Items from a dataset
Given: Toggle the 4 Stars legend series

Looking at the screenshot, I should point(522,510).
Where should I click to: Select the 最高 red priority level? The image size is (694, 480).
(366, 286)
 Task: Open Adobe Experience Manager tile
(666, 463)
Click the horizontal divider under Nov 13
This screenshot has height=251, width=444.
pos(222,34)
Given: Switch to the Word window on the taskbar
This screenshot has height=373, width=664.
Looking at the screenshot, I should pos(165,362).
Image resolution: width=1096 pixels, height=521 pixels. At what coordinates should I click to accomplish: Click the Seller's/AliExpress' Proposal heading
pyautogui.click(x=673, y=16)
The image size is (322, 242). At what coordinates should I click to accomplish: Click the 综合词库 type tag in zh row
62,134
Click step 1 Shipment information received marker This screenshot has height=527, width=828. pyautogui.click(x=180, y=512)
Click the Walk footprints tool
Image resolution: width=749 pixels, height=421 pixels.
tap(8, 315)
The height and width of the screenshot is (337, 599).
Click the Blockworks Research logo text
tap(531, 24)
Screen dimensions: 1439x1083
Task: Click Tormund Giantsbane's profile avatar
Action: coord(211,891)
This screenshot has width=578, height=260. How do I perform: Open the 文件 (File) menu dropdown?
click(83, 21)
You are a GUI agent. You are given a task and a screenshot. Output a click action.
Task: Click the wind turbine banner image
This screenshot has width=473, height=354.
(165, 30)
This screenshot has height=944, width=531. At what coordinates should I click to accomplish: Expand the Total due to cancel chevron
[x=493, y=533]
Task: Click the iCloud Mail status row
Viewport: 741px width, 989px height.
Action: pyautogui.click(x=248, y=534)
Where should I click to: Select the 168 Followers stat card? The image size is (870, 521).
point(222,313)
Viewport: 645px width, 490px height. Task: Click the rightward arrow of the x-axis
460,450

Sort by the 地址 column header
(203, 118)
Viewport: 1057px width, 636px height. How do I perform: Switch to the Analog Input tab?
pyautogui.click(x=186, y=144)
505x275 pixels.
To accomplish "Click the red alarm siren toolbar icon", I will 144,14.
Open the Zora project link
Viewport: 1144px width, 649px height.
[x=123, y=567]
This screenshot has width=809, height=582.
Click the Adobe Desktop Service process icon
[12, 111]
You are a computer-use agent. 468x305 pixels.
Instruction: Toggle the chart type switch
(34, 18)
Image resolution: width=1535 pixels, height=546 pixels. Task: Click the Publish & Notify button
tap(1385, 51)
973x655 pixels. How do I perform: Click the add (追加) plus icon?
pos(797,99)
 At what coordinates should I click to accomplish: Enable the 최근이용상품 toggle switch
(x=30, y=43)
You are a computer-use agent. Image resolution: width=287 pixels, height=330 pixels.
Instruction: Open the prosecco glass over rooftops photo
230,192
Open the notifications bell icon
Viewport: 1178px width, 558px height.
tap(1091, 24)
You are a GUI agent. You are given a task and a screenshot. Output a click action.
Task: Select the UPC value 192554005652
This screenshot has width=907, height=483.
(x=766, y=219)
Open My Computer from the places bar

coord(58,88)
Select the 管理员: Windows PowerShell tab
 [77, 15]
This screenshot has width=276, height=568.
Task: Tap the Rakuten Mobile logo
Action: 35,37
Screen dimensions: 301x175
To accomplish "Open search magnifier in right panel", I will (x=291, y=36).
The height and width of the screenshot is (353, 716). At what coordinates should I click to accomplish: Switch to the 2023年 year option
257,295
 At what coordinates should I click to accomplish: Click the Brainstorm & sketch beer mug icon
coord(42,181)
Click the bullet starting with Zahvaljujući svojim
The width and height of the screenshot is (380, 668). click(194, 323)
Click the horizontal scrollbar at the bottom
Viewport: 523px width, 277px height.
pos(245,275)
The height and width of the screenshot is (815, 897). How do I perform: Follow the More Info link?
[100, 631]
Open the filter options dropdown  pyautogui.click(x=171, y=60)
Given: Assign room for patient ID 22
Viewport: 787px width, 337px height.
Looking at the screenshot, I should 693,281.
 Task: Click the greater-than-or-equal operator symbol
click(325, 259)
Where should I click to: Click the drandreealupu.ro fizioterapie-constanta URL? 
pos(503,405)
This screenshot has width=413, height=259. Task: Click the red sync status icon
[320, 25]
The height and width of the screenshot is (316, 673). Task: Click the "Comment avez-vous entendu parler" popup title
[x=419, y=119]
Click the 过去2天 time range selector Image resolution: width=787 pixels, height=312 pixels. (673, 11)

* [EXERCISE]
Those lines of the records that contain the string "agent" should be identified and copied.

* [YOUR RESPONSE]
You are a GUI agent. You are given a task and a screenshot. Output a click action.
You are a computer-use agent. 468x305 pixels.
You are a computer-use agent. Image resolution: width=287 pixels, height=330 pixels.
You are a GUI agent. You are given a task and a screenshot. Output a click action.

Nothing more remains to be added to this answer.